Mi
14
Jul
2010
Vertrauensvolle Annahme menschlicher Unvollkommenheit und Ungerechtigkeit sowie die Auseinandersetzung mit Leid und Tod sind die unabdingbare Voraussetzung zur Wandlung unseres Daseins. Die
Wandlung des Bösen in der Welt hin zum Guten liegt in dessen gedanklicher Überwindung. In einer vertrauensvollen Auseinandersetzung mit aller menschlichen Schwäche und Unvollkommenheit liegt der
Schlüssel zu unserem Heil und Glück. Wo wir unser Dasein auf diese Weise bedauern, dort ist es kein anderer als Gott selbst, der uns bedauert. Haben wir aber das Bedauern Gottes geweckt, wird
Gott selbst zu uns kommen und unser Dasein von Grund auf erneuern. In der Gestalt Jesu hat er dies getan und tut es in seiner Botschaft durch die Zeiten hindurch.

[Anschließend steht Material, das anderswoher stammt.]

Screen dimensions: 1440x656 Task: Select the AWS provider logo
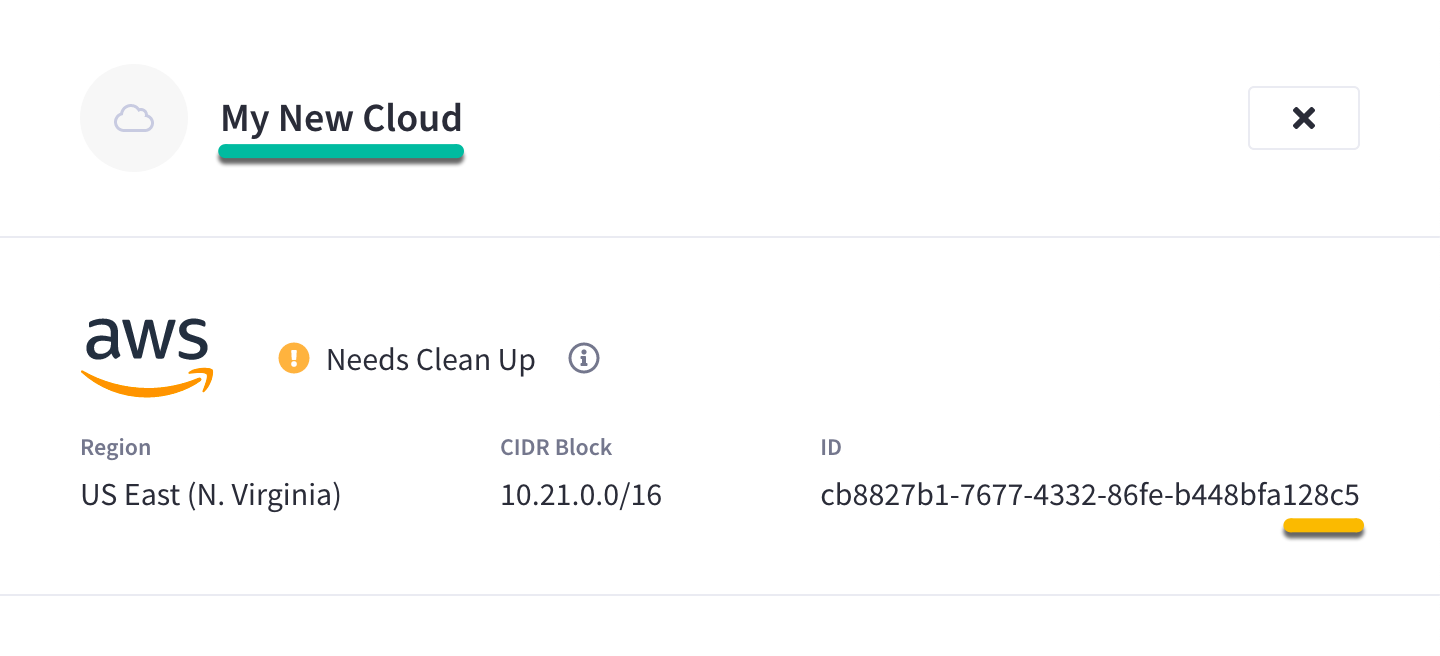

Was der Leser hier vergeblich suchen wird, ist ein stichhaltiger Beweis für die Sinnhaftigkeit von Unrecht Leid und Tod, unabhängig von unserem persönlichen Werturteil diesen Geschehnissen
gegenüber. Denn, wie gesagt, ohne unsere subjektive Bewertung und Einwilligung kann auch eine objektive Wirklichkeit nicht gnädig bei uns ankommen. So stehen auch alle Antworten, die wir durch
die Botschaft Jesu finden, zunächst auf einer rein subjektiven, und somit innerlich-emotionalen Ebene. Das heißt, diese Antworten machen ihre Richtigkeit in dieser Welt von unserer inneren
Einwilligung, unserem Glauben abhängig. Es ist ähnlich wie in der bildenden Kunst oder in der Musik, man kann nicht umhin, zuvor selbst einen intuitiven Bereich zu betreten, um die Qualität einer
Interpretation grundlegend beurteilen zu können. Wer innerlich unbeteiligt bleibt, in der Meinung,
dadurch Objektivität zu wahren, nimmt emotional nicht wirklich Teil am Geschehen, denn das emotionale Element macht den wesentlichen Teil unserer menschlichen Wirklichkeit aus.

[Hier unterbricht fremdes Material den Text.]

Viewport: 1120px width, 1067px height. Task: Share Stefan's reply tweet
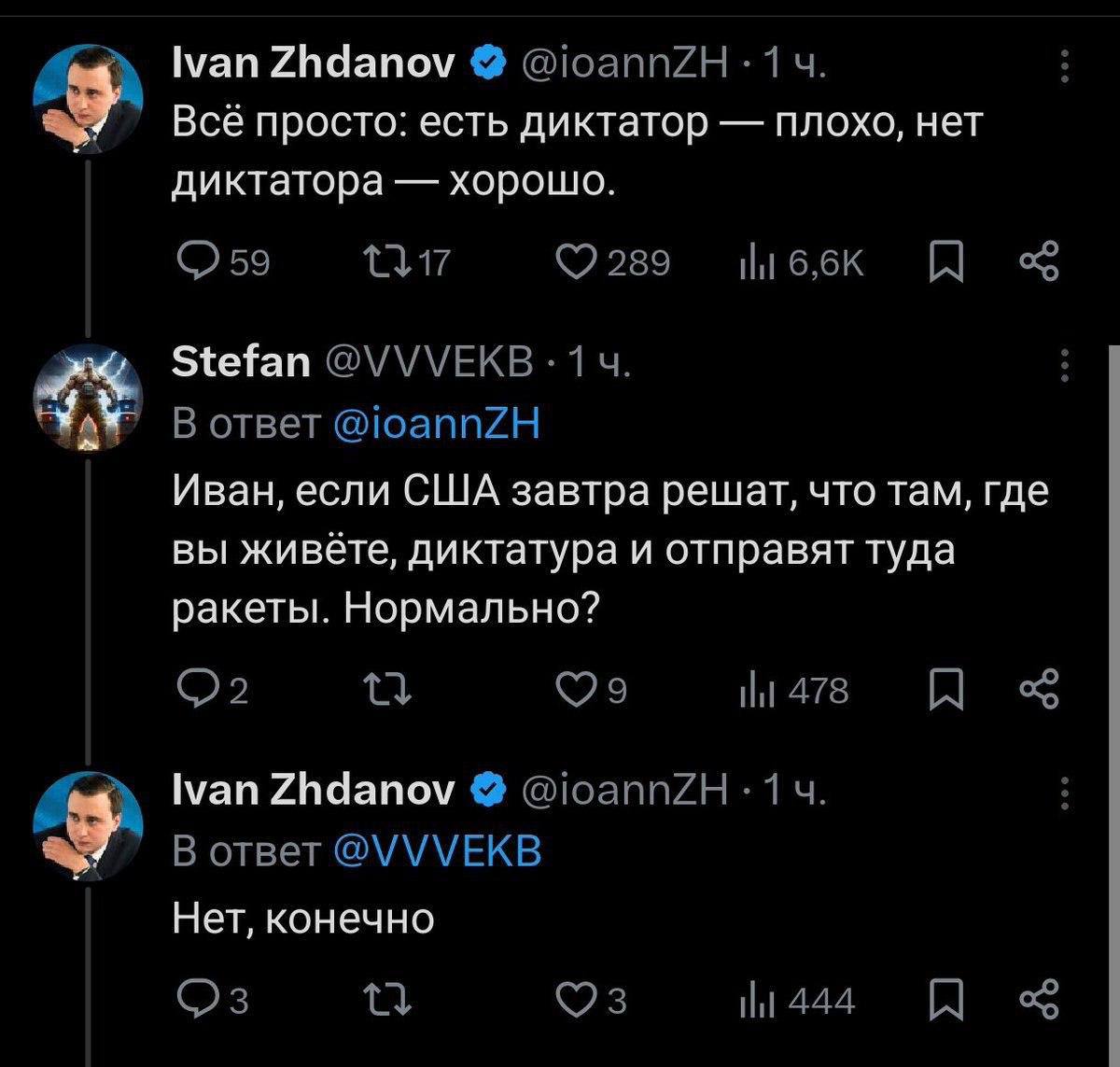tap(1039, 690)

Auch die objektiv anmutende Antwort, die Jesus seinen Schülern zur Bedeutung seines eigenen Leidens und Sterbens gab, hat er in persönlicher Einsicht gefunden, d.h. es war eine Antwort, die er in
einer inneren Auseinandersetzung mit sich selbst fand. Nicht einmal seine engsten Begleiter konnten ihm hierin folgen, geschweige denn ihn gedanklich unterstützen. So musste er sich auch von
deren Meinung und Werturteil distanzieren, wie der folgende Bericht verdeutlicht:
Seit der Zeit fing Jesus an, seinen Jüngern zu zeigen, wie er nach Jerusalem gehen und viel leiden müsse von den Ältesten und Hohenpriestern und Schriftgelehrten und getötet werden und am
dritten Tage auferstehen. Und Petrus nahm ihn beiseite und fuhr ihn an und sprach: Gott bewahre dich, Herr! Das widerfahre dir nur nicht! Er aber wandte sich um und sprach zu Petrus: Geh weg von
mir, Satan! Du bist mir ein Ärgernis; denn du meinst nicht, was göttlich, sondern was menschlich ist.
Matthäus 16,21–23
So hat Jesus den Sinn, den er für sich selbst erkannt
hatte, vehement abgegrenzt von einer Betrachtung, die aus rein menschlicher Sicht logisch und naheliegend gewesen wäre. Auch er musste sich hindurchringen zu einer überzeugenden Antwort, die er
für sich selbst glauben konnte und wollte.